It is particularly preferred to employ Staphylococcal genes and gene products as targets for the development of antibiotics. The Staphylococci make up a medically important genera of microbes. They are known to produce two types of disease, invasive and toxigenic. Invasive infections are characterized generally by abscess formation effecting both skin surfaces and deep tissues. Staphylococcus aureus is the second leading cause of bacteremia in cancer patients. Osteomyelitis, septic arthritis, septic thrombophlebitis and acute bacterial endocarditis are also relatively common. These are at least clinical conditions resulting from the toxigenic properties of Staphylococci. The manifestation of these diseases result from the actions of exotoxins as opposed to tissue invasion and bacteremia. These conditions include: Staphylococcal food poisoning, scalded skin syndrome and toxic shock syndrome.
The frequency of Staphylococcus aureus infections has risen dramatically in the past 20 years. This has been attributed to the emergence of multiply antibiotic resistant strains and an increasing population of people with weakened immune systems. It is no longer uncommon to isolate Staphylococcus aureus strains which are resistant to some or all of the standard antibiotics. This has created a demand for both new anti-microbial agents and diagnostic tests for this organism.

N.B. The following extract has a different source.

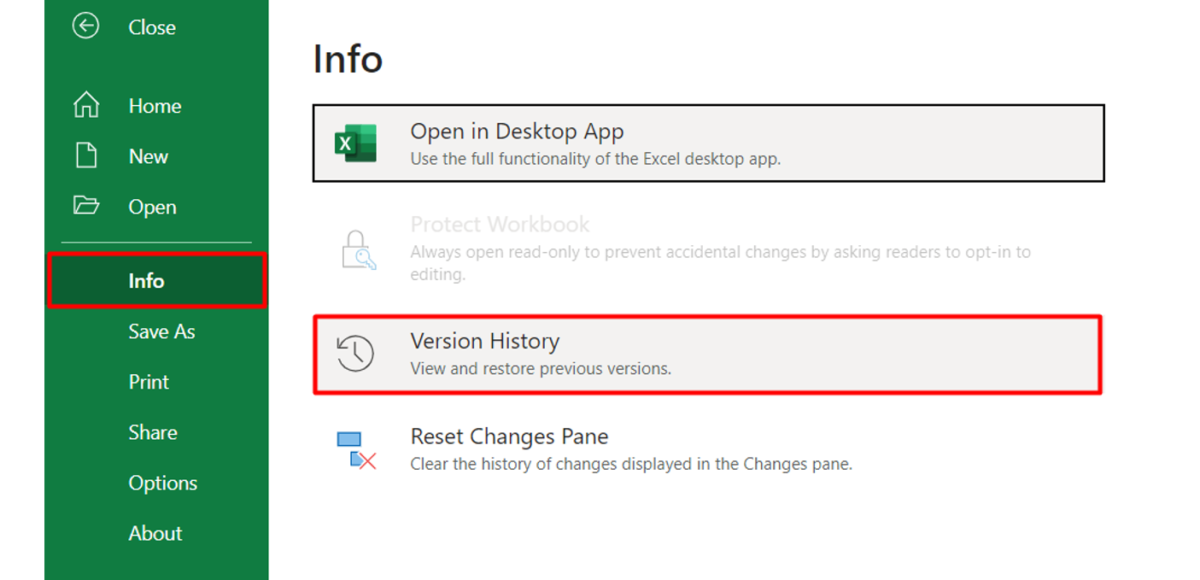Screen dimensions: 1200x580
Task: Click the Open folder icon
Action: [87, 206]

Recently several novel approaches have been described which purport to follow global gene expression during infection (Chuang, S. et al., (1993); Mahan, M. J. et al., Science 259:686-688 (1993); Hensel, M. et al., Science 269:400-403 (1995). These new techniques have so far been demonstrated with gram negative pathogen infections, but not with infections with gram positives presumably because the much slower development of global transposon mutagenesis and suitable vectors needed for these strategies in these organisms, and in the case of that process described by Chuang, S. et al., J. Bacteriol. 175:2026-2036 (1993), the difficulty of isolating suitable quantities of bacterial RNA free of mammalian RNA derived from the infected tissue to furnish bacterial RNA labelled to sufficiently high specific activity.

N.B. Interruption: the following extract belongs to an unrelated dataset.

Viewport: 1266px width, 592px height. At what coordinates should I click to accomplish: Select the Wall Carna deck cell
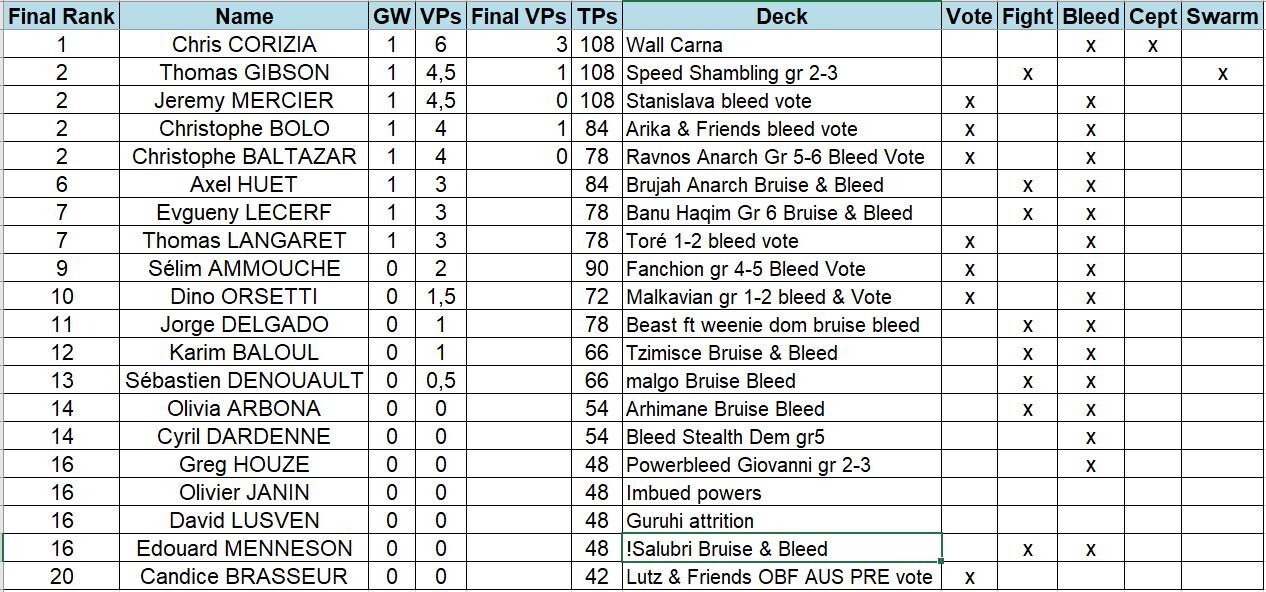pyautogui.click(x=781, y=45)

The present invention employs a novel technology to determine gene expression in the pathogen at different stages of infection of the mammalian host. A novel aspect of this invention is the use of a suitably labelled oligonucleotide probe which anneals specifically to the bacterial ribosomal RNA in Northern blots of bacterial RNA preparations from infected tissue. Using the more abundant ribosomal RNA as a hybridization target greatly facilitates the optimization of a protocol to purify bacterial RNA of a suitable size and quantity for RT-PCR from infected tissue.
A suitable oligonucleotide useful for applying this method to genes expressed in Staphylococcus aureus is 5'-GCTCCTAAAAGGTTACTCCACCGGC-3' [SEQ ID NO: 5].
Use of the technology of the present invention enables identification of bacterial genes transcribed during infection, inhibitors of which would have utility in anti-bacterial therapy. Specific inhibitors of such gene transcription or of the subsequent translation of the resultant mRNA or of the function of the corresponding expressed proteins would have utility in anti-bacterial therapy. This invention provides Staphylococcus aureus WCUH29 polynucleotides which are transcribed in infected tissue.
Clearly, there is a need for factors, such as the novel compounds of the invention, that have a present benefit useful to screen compounds for antibiotic activity. Such factors are also useful to determine their role in pathogenesis of infection, dysfunction and disease. There is also a need for identification and characterization of such factors and their antagonists and agonists which can play a role in preventing, ameliorating or correcting infections, dysfunctions or diseases.
The polypeptides of the invention have amino acid sequence homology to a known Lactococcus lactis ClpL protein (Genbank Accession Number: X62333).